== ENTRIES SUPPLIED ==
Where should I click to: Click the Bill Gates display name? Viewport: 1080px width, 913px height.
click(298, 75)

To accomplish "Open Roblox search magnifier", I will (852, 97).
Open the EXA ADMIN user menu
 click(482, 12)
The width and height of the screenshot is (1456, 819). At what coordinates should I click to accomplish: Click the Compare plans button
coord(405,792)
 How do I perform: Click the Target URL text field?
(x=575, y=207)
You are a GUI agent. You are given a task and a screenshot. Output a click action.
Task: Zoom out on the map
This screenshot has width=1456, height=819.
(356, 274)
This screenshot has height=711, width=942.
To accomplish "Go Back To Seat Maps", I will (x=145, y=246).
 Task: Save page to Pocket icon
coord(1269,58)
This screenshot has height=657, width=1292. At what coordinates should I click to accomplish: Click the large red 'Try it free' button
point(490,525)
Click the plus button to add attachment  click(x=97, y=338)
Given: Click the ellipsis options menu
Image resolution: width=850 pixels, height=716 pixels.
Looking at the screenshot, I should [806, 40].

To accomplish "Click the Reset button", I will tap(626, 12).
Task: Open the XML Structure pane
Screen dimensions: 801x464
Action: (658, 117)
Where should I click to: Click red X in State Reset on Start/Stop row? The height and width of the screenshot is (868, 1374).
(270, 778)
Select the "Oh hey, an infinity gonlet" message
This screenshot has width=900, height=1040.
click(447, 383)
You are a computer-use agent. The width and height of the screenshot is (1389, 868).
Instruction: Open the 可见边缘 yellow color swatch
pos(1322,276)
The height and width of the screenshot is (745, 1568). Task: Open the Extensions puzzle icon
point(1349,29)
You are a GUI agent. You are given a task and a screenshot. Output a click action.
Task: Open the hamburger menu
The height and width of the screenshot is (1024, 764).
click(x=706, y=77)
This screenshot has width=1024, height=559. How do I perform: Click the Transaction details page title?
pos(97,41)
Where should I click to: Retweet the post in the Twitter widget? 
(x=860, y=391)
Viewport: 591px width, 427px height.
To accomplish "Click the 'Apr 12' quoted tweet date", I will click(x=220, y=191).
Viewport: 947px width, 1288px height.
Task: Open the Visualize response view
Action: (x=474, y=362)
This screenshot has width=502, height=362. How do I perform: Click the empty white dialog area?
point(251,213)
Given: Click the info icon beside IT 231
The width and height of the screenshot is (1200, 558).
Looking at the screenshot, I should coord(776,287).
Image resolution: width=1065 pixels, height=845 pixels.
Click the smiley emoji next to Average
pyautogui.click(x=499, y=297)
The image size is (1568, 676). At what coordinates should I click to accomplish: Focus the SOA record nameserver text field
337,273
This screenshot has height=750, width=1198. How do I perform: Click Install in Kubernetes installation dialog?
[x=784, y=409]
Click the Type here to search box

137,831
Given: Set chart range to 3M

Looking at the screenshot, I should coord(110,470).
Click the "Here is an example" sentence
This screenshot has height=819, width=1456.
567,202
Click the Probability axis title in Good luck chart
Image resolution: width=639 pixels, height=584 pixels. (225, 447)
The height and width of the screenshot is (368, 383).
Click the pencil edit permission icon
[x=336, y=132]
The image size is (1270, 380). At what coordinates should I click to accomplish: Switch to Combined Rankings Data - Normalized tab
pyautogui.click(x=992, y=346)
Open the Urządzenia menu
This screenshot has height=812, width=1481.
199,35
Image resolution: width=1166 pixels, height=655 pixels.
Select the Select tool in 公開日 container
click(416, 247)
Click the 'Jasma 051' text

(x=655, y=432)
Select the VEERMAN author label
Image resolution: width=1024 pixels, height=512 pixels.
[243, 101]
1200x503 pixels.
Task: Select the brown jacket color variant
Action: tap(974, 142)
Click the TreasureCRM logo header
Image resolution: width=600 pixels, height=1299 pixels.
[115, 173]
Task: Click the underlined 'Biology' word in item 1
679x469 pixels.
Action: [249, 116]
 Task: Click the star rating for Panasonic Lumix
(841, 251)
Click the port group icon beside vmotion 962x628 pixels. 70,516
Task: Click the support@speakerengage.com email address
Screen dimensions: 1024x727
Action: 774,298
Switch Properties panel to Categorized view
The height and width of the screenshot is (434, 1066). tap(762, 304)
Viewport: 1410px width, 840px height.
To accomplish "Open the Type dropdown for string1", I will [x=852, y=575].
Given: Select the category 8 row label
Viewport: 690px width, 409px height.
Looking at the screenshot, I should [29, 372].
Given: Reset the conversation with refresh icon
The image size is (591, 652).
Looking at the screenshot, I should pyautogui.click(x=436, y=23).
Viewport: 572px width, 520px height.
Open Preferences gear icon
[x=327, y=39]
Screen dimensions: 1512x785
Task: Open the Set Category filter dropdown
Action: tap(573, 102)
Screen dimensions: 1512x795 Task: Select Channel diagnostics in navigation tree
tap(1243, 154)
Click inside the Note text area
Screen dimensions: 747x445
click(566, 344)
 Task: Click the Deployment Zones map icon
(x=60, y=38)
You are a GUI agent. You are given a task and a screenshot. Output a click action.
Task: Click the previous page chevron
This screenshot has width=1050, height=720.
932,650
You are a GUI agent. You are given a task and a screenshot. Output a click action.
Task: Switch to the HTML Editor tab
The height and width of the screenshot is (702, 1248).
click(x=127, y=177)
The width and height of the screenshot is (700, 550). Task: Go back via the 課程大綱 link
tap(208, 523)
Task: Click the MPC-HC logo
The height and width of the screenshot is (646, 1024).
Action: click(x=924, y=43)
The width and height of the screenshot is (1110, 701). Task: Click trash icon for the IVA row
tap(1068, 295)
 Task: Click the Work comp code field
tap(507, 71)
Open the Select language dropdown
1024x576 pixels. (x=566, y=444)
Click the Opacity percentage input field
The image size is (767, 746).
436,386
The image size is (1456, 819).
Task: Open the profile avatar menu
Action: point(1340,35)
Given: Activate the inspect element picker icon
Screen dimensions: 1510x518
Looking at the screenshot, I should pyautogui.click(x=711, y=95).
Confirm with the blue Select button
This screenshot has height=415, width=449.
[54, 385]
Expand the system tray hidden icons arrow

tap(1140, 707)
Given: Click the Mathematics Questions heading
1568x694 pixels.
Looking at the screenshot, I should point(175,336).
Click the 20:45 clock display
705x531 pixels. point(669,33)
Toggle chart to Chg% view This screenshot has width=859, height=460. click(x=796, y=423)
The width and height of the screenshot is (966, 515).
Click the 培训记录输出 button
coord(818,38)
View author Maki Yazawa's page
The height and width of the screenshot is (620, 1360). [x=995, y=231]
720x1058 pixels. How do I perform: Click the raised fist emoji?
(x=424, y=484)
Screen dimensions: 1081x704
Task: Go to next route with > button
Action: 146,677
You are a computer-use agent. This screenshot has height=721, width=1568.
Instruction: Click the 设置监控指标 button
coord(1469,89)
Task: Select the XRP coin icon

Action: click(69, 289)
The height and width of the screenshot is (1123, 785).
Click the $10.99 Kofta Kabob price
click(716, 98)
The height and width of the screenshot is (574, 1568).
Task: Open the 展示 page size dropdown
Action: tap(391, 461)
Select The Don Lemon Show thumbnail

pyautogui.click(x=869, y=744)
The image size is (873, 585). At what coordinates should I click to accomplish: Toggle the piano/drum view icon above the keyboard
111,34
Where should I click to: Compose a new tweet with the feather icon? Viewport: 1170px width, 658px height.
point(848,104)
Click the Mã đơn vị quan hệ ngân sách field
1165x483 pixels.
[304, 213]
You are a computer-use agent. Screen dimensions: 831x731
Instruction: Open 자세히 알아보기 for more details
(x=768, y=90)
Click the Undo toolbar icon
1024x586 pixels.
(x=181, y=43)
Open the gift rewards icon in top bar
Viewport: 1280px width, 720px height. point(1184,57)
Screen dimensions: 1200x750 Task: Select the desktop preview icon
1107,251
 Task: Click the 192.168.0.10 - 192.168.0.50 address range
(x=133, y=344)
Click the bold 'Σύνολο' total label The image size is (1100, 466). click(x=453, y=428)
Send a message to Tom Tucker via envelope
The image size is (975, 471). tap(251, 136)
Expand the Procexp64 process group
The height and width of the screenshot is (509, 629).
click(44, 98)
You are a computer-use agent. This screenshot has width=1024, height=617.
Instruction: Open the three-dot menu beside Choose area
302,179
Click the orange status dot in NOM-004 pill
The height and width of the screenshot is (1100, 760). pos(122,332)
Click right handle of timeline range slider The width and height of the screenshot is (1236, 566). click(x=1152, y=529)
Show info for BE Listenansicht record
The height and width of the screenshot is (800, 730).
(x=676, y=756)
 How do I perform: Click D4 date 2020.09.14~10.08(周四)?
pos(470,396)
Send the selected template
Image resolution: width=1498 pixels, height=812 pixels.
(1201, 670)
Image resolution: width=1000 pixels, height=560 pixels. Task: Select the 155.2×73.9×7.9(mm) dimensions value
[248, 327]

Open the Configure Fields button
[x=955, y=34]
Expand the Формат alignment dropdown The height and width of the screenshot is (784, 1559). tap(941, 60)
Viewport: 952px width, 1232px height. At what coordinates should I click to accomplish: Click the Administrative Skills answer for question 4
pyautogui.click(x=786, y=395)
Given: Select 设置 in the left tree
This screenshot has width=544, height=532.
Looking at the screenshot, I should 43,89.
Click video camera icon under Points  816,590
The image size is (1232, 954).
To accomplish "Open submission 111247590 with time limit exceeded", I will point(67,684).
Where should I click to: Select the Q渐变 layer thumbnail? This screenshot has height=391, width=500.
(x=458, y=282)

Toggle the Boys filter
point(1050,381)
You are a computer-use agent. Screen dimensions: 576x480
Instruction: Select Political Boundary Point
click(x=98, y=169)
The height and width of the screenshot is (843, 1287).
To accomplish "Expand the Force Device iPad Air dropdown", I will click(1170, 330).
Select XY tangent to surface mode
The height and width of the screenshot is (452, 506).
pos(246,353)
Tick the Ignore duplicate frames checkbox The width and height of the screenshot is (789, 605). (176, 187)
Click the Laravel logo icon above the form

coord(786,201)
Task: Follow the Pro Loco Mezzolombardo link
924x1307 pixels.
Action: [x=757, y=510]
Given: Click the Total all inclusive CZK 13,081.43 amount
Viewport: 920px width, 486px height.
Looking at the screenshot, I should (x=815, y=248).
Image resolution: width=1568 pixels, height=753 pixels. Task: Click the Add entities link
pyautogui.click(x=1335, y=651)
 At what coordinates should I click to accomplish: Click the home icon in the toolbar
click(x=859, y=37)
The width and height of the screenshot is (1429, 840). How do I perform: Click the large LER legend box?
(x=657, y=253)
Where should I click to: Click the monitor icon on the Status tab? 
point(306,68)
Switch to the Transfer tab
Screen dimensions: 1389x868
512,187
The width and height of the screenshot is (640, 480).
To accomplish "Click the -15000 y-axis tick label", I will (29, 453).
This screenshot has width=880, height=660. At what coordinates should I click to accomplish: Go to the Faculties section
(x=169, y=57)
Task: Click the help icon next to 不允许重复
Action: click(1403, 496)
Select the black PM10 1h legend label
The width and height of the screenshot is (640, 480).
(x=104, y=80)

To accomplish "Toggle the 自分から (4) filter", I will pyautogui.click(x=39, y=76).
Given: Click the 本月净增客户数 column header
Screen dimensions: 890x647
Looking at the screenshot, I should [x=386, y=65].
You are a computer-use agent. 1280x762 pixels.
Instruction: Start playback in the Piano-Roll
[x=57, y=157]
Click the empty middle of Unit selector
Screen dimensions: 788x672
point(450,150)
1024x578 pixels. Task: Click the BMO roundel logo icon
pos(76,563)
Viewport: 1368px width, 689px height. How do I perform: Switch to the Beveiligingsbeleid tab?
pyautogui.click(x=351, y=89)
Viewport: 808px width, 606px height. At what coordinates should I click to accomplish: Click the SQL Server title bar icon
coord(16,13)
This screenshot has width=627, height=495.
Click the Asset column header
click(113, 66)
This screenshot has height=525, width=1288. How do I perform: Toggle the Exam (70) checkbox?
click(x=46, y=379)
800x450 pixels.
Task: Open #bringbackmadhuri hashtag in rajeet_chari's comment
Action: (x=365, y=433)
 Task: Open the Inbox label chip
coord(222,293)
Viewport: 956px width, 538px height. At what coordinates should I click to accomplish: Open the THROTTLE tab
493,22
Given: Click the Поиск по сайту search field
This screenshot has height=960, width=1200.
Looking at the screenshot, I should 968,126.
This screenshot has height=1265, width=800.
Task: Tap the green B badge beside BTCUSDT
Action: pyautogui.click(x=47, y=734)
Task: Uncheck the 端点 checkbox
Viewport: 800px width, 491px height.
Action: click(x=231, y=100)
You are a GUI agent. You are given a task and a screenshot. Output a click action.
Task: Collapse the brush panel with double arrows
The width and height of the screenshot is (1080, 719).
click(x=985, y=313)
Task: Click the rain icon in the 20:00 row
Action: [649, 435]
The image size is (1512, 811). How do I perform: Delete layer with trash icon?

== STATED GOAL ==
Copy out the data lines from the one containing "The width and height of the screenshot is (1110, 701)." through the one containing "Action: tap(391, 461)", inclusive, reproducing them verbatim.

== ANSWER TO THIS PROBLEM ==
The width and height of the screenshot is (1110, 701). Task: Click trash icon for the IVA row
tap(1068, 295)
 Task: Click the Work comp code field
tap(507, 71)
Open the Select language dropdown
1024x576 pixels. (x=566, y=444)
Click the Opacity percentage input field
The image size is (767, 746).
436,386
The image size is (1456, 819).
Task: Open the profile avatar menu
Action: point(1340,35)
Given: Activate the inspect element picker icon
Screen dimensions: 1510x518
Looking at the screenshot, I should pyautogui.click(x=711, y=95).
Confirm with the blue Select button
This screenshot has height=415, width=449.
[54, 385]
Expand the system tray hidden icons arrow

tap(1140, 707)
Given: Click the Mathematics Questions heading
1568x694 pixels.
Looking at the screenshot, I should point(175,336).
Click the 20:45 clock display
705x531 pixels. point(669,33)
Toggle chart to Chg% view This screenshot has width=859, height=460. click(x=796, y=423)
The width and height of the screenshot is (966, 515).
Click the 培训记录输出 button
coord(818,38)
View author Maki Yazawa's page
The height and width of the screenshot is (620, 1360). [x=995, y=231]
720x1058 pixels. How do I perform: Click the raised fist emoji?
(x=424, y=484)
Screen dimensions: 1081x704
Task: Go to next route with > button
Action: 146,677
You are a computer-use agent. This screenshot has height=721, width=1568.
Instruction: Click the 设置监控指标 button
coord(1469,89)
Task: Select the XRP coin icon

Action: click(69, 289)
The height and width of the screenshot is (1123, 785).
Click the $10.99 Kofta Kabob price
click(716, 98)
The height and width of the screenshot is (574, 1568).
Task: Open the 展示 page size dropdown
Action: tap(391, 461)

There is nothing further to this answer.